**Assigned task**
Go to the line with "You are a computer-use" in the records below, then output it and each following line exactly, up to and including the line with "The width and height of the screenshot is (1415, 796).". Skip pictures and add nothing.

**Records supplied**
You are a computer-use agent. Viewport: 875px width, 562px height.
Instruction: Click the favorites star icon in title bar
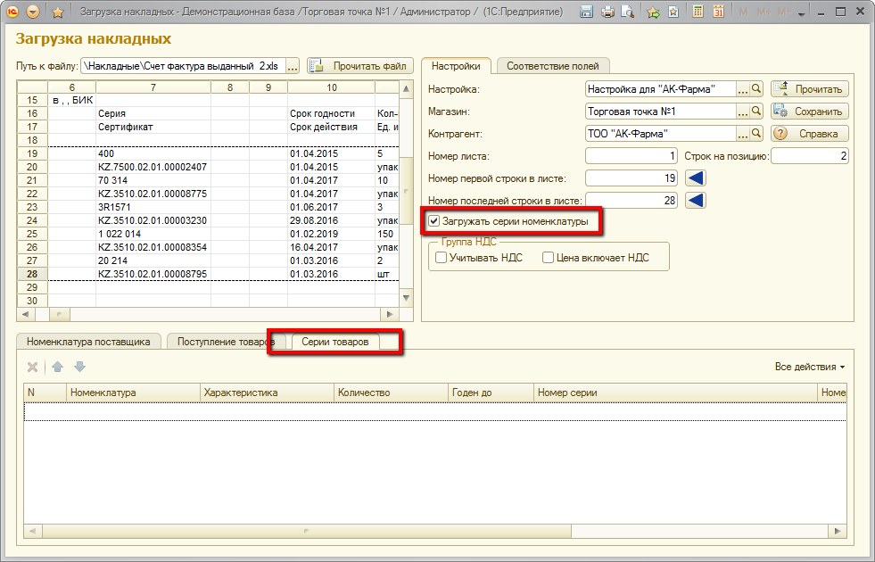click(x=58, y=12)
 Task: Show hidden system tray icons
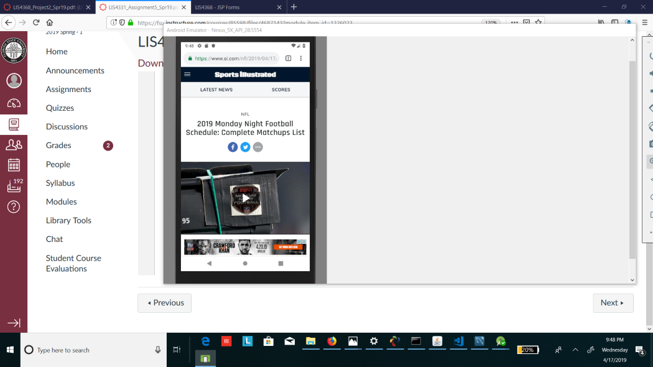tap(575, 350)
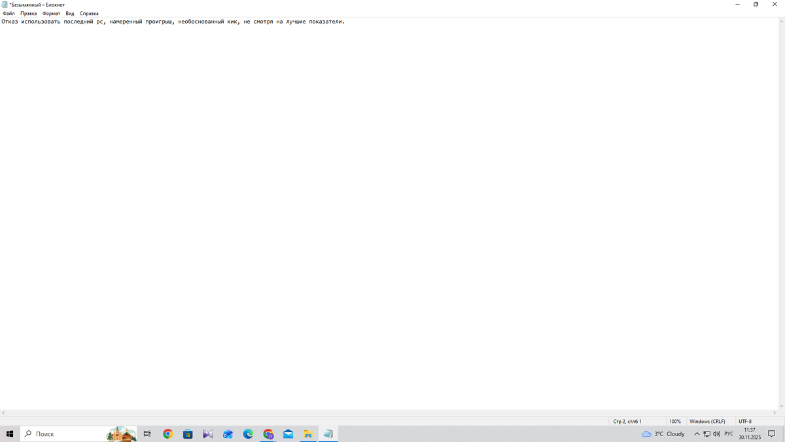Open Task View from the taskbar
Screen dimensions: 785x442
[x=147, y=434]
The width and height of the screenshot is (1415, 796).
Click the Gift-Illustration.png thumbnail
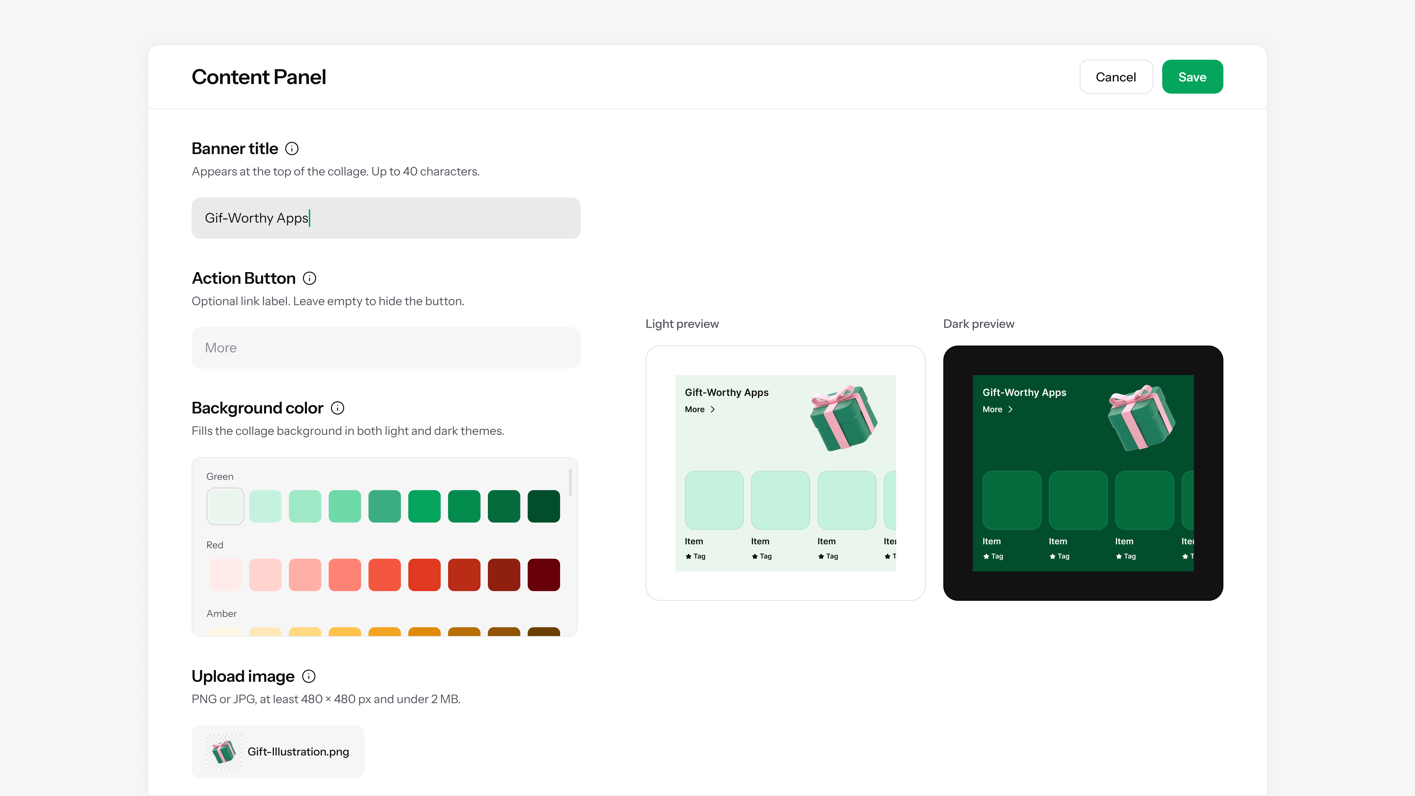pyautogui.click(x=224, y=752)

* * *

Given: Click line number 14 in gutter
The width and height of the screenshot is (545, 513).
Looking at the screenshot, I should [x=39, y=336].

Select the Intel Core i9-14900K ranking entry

* * *

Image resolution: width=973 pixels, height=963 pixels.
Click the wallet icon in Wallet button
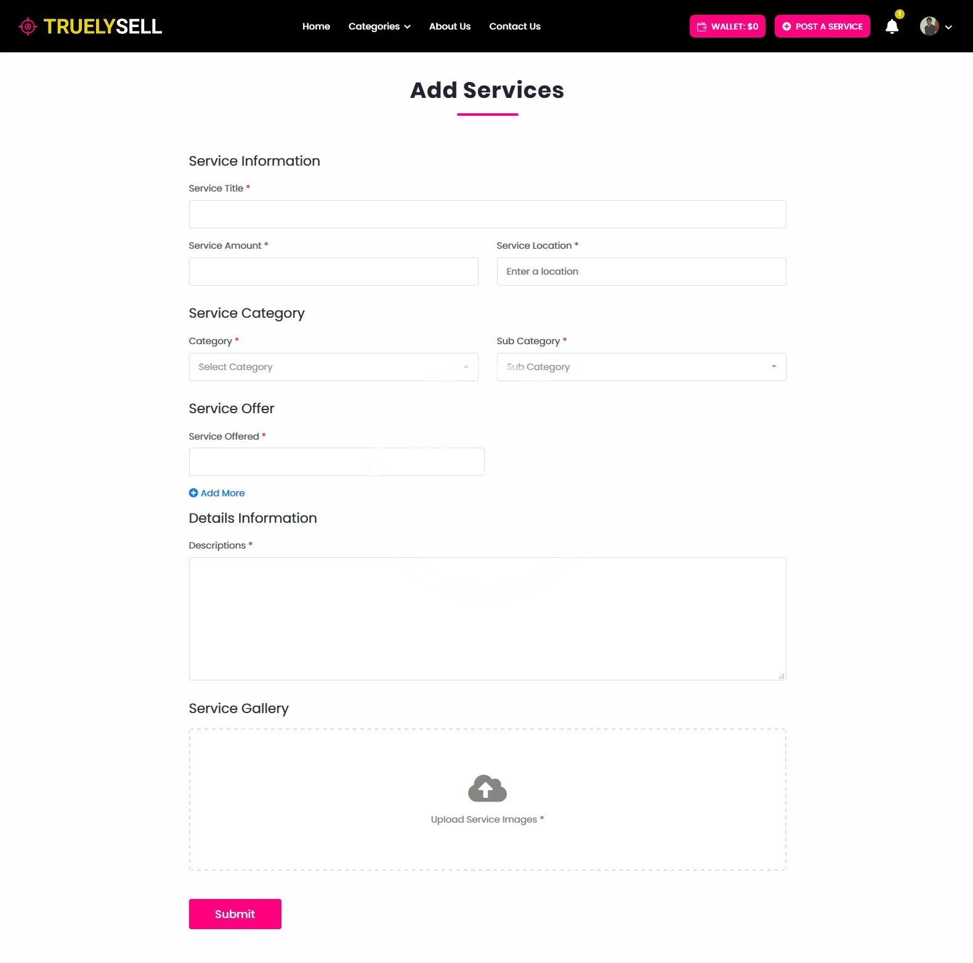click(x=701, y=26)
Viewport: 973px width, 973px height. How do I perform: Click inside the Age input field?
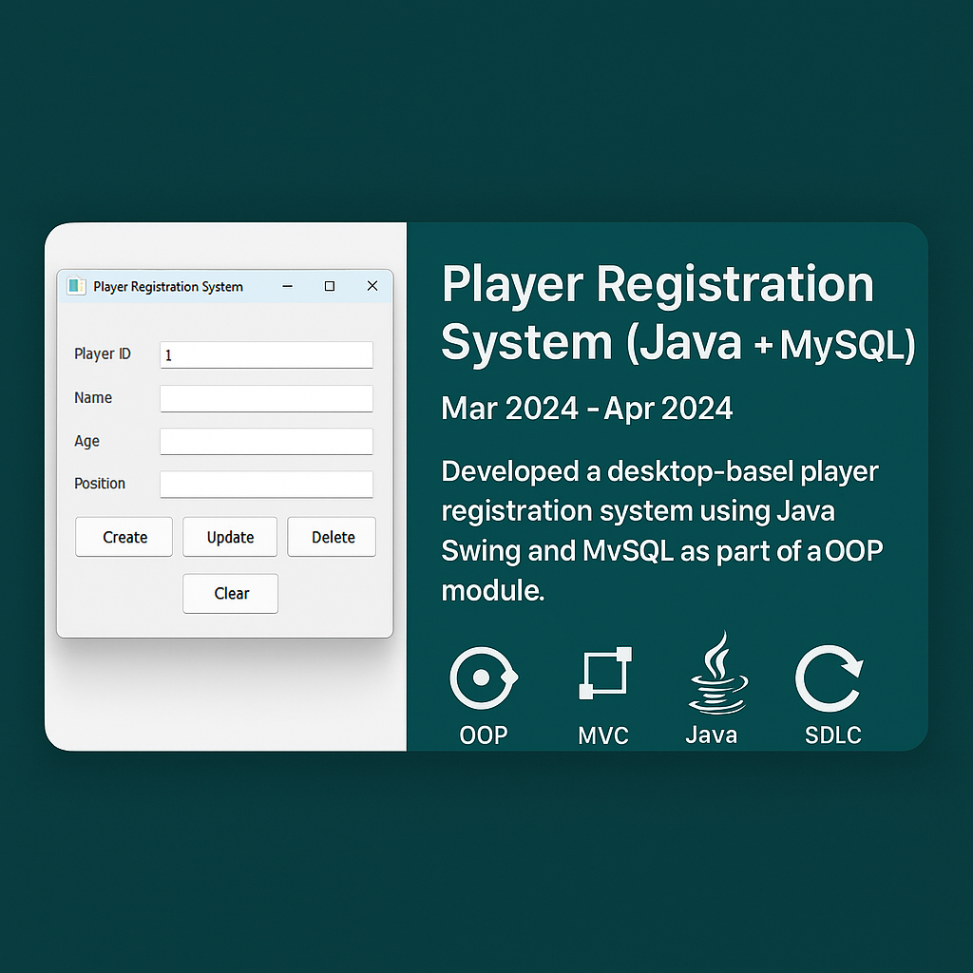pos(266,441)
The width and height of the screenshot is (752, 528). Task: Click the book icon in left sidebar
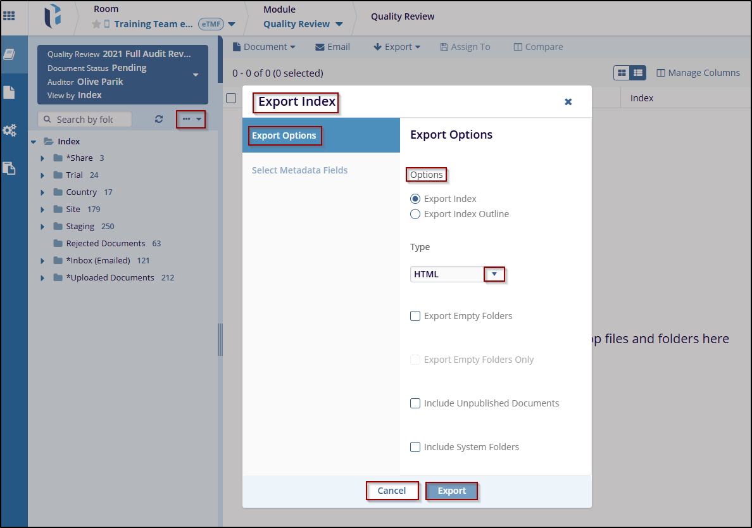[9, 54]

**Exercise output**
You are a computer-use agent. Viewport: 875px width, 562px height.
Instruction: Click the favorites star icon in title bar
click(x=58, y=12)
 Task: Show hidden system tray icons
tap(575, 350)
Open Task View from the taskbar
Screen dimensions: 785x442
[x=147, y=434]
The width and height of the screenshot is (1415, 796).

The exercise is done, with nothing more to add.